» Your task: Convert the records from the line with "Where should I click to: Select" up to and including the final line of the records into a two-column CSV headed instruction and click, one row per record. Put each record's text and its answer in one quoted field apiece, replacing line breaks with spaces.

» Rows:
Start
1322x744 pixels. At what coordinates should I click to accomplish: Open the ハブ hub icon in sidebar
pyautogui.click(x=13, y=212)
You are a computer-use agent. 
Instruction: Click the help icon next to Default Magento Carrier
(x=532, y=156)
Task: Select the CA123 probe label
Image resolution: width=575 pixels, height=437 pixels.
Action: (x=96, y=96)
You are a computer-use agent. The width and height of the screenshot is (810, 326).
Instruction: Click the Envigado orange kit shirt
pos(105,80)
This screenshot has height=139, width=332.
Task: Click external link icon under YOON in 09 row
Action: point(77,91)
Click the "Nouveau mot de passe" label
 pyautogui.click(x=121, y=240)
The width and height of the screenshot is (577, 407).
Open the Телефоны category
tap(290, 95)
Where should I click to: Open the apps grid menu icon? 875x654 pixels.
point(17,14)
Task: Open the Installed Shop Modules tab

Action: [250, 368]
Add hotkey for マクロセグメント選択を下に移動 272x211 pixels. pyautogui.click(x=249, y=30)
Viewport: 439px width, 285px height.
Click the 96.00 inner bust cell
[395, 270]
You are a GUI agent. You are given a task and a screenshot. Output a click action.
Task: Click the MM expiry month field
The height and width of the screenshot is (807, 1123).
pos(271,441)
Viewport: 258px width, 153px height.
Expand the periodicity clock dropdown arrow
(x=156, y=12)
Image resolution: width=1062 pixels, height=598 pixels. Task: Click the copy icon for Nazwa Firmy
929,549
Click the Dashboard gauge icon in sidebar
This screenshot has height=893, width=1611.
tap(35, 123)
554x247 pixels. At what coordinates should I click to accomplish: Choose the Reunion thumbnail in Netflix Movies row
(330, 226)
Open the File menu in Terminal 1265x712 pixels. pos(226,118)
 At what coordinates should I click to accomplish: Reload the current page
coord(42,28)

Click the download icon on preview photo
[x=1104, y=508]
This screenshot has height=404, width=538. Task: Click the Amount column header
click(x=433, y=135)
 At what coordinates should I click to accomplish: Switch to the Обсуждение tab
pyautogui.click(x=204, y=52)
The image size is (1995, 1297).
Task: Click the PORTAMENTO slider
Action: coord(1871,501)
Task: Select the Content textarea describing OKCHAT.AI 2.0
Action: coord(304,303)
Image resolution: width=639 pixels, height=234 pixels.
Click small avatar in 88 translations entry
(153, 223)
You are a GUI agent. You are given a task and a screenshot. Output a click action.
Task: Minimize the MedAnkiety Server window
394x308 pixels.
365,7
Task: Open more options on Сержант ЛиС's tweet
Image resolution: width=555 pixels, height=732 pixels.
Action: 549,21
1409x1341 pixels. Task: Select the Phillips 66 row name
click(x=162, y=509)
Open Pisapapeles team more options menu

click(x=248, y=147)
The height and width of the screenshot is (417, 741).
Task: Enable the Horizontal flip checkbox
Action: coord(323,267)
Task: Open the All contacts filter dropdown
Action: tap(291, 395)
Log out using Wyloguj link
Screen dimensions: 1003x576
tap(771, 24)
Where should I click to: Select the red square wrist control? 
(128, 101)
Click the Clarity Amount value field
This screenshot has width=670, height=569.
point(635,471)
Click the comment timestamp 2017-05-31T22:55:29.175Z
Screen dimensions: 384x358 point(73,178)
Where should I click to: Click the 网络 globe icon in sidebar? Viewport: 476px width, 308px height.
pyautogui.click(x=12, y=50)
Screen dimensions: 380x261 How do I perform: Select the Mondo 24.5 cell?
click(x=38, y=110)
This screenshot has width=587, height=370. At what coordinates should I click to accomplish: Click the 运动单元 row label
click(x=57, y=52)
End
» Complete answer:
instruction,click
"Where should I click to: Select the red square wrist control?","(128, 101)"
"Click the Clarity Amount value field This screenshot has width=670, height=569.","point(635,471)"
"Click the comment timestamp 2017-05-31T22:55:29.175Z","Screen dimensions: 384x358 point(73,178)"
"Where should I click to: Click the 网络 globe icon in sidebar? Viewport: 476px width, 308px height.","pyautogui.click(x=12, y=50)"
"Screen dimensions: 380x261 How do I perform: Select the Mondo 24.5 cell?","click(x=38, y=110)"
"This screenshot has width=587, height=370. At what coordinates should I click to accomplish: Click the 运动单元 row label","click(x=57, y=52)"